Umberto Eco y Sigmund Bauman, intelectuales europeos fallecidos hace algunos años, consideraron que el pensamiento es un ejercicio cognitivo e intelectual de carácter individual que se produce a partir de procesos de la razón, en tanto que Edgar Morin propone la idea de una visión más holística de los hechos, tanto en términos de conocimiento científico como de percepción ética y moral, para comprender que, más que culturas diferenciadas, formamos parte de una enorme cultura planetaria.
Morin va por una reforma del pensamiento (El Correo de la Unesco, febrero de 1996, p. 10) a pesar de quienes cuestionan su método. El principio de simplicidad impone separar y reducir. El principio de complejidad preconiza reunir, sin dejar de distinguir. Dice Morin que hasta mediados del siglo XX la mayoría de las ciencias tenía como modo de conocimiento la especialización y la abstracción; es decir, la reducción del conocimiento de un todo al conocimiento de las partes que lo componen. La clave era el determinismo, la ocultación de la alteridad, la novedad y la aplicación de la lógica mecánica. Pero los problemas del mundo viviente son cambiantes, diversos, acumulables, inciertos, influidos por los entornos.
El ser humano afronta decenas de decisiones cruciales día con día, como pequeños dilemas cotidianos cuya resolución es una consecuencia inevitable de vivir en contextos complejos. El pensamiento de las personas es acumulativo y se desarrolla a lo largo del tiempo, pues funciona a partir de estrategias que se van añadiendo y mezclando entre ellas para resolver los problemas. Se refleja en el lenguaje al cual va configurando, y en él se conserva y se transforma.
En términos sociológicos (Velásquez y Miranda, Foro Educacional No. 28, 2017, p. 34-35), lo que Sigmund Bauman (2012) denomina “modernidad líquida” es la arremetida de la modernidad contra sí misma, con un objetivo inscrito en su propia naturaleza que es “derretir los sólidos”. A partir de la supremacía de la economía, en esta fase se despoja a las acciones humanas de su dimensión ética para terminar paulatinamente con la confianza y la seguridad proporcionada por el conocimiento, las relaciones sociales y familiares, los vínculos laborales, la religiosidad, etcétera.
Se trata de la época que estamos viviendo, en la que lo sólido (los grandes relatos, las grandes industrias, las clases sociales definidas) comienzan a desaparecer y son reemplazadas por un mundo líquido, fugaz y de relaciones inestables colectivas e individuales.
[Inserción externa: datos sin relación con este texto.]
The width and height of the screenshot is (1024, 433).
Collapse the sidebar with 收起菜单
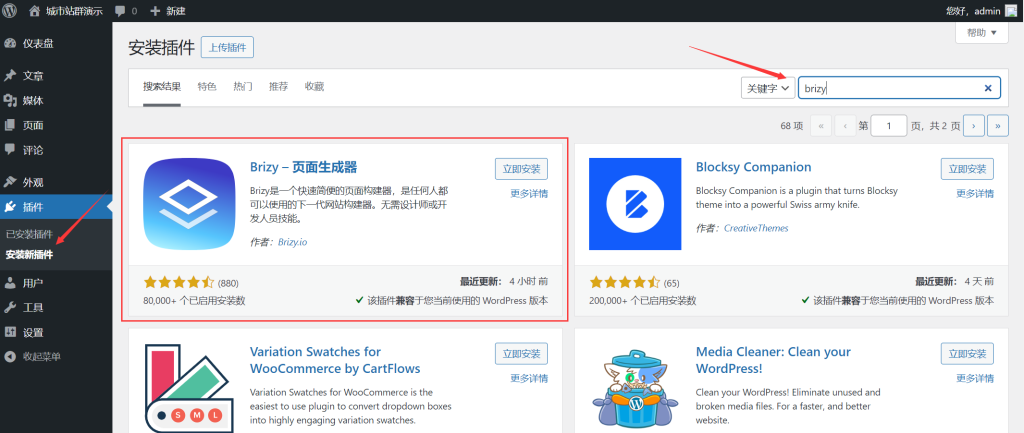pyautogui.click(x=40, y=356)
Al respecto, Umberto Eco nos dice, en su libro “De la estupidez a la locura”, Lumen, 2016, que para entender las distintas implicaciones del concepto de modernidad o sociedad “líquida”, será muy útil leer “Estado de crisis”, obra en la Bauman y Carlo Bordoni debaten sobre este y otros problemas.
Para Bauman, dice Eco más adelante, este presente naciente puede incluir la crisis del Estado (libertad nacional frente al poder económico transnacional), crisis de confianza, crisis de atención al ciudadano, crisis de religiosidad y espiritualidad, crisis de las ideologías, de los partidos, y en general “de toda apelación a una comunidad de valores que permitía al individuo sentirse parte de algo que interpretaba sus necesidades”.
Surge un individualismo desenfrenado, sin empatía ni humanismo, en el que nadie es compañero de nadie, sino antagonista del que hay que cuidarse. Esto se ha hecho evidente en mayor medida después de la pandemia del Covid y apenas comienza. El subjetivismo ha vuelto frágil la realidad en la que, el no haber puntos de referencia, todo se disuelve en una especie de liquidez. Hoy todavía no se sabe si existe “algo” que puede sustituir esta licuación.